▶ Problem details: Starting with the first line of the records, write out each line exactly until you have included the line containing "67 (1119, 1249)".

▶ Record extracts:
>>

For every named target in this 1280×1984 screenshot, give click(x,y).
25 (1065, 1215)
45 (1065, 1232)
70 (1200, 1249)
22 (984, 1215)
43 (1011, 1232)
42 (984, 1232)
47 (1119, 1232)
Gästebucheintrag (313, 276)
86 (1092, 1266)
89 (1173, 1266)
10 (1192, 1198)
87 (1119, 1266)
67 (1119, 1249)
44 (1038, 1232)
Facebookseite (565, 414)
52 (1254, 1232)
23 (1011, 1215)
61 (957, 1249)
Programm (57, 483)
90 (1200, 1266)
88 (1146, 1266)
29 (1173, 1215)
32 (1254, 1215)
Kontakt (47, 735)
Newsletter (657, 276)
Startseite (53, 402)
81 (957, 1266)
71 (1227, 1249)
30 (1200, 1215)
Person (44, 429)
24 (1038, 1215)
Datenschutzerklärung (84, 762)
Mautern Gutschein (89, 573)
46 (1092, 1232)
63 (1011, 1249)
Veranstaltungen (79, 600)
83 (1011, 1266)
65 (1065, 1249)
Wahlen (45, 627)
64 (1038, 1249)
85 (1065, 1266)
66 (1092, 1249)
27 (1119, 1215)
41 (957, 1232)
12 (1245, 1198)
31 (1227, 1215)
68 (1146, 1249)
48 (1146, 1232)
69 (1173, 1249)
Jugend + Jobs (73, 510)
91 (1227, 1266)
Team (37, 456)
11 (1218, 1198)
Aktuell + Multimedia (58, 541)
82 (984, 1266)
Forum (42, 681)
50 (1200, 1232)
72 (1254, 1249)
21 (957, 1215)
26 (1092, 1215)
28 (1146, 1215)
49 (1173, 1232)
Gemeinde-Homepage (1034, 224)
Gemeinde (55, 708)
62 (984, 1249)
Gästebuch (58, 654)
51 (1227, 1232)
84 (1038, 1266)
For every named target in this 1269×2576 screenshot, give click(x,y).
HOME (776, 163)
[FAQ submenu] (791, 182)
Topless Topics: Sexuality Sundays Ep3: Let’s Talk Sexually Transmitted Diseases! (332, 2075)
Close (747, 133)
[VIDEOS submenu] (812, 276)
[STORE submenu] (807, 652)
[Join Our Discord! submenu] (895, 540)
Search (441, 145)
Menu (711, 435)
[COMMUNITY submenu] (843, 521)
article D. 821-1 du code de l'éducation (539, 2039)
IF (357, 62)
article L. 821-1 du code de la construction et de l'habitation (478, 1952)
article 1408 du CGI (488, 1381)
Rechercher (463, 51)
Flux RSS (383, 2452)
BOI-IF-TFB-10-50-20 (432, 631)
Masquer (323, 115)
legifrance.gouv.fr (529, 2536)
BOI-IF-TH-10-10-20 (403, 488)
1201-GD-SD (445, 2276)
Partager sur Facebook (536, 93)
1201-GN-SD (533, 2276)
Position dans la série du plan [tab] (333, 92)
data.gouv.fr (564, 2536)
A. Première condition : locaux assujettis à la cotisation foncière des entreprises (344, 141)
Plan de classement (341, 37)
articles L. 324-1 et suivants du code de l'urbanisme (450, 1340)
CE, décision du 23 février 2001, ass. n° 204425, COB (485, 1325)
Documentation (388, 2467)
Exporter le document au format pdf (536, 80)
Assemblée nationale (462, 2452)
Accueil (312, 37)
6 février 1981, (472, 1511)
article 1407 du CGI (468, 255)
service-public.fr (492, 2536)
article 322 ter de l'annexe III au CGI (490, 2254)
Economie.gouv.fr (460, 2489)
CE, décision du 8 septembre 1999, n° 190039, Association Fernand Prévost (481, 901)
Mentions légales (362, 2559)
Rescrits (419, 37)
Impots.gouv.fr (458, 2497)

<<

▶ Answer box:
For every named target in this 1280×1984 screenshot, give click(x,y).
25 (1065, 1215)
45 (1065, 1232)
70 (1200, 1249)
22 (984, 1215)
43 (1011, 1232)
42 (984, 1232)
47 (1119, 1232)
Gästebucheintrag (313, 276)
86 (1092, 1266)
89 (1173, 1266)
10 (1192, 1198)
87 (1119, 1266)
67 (1119, 1249)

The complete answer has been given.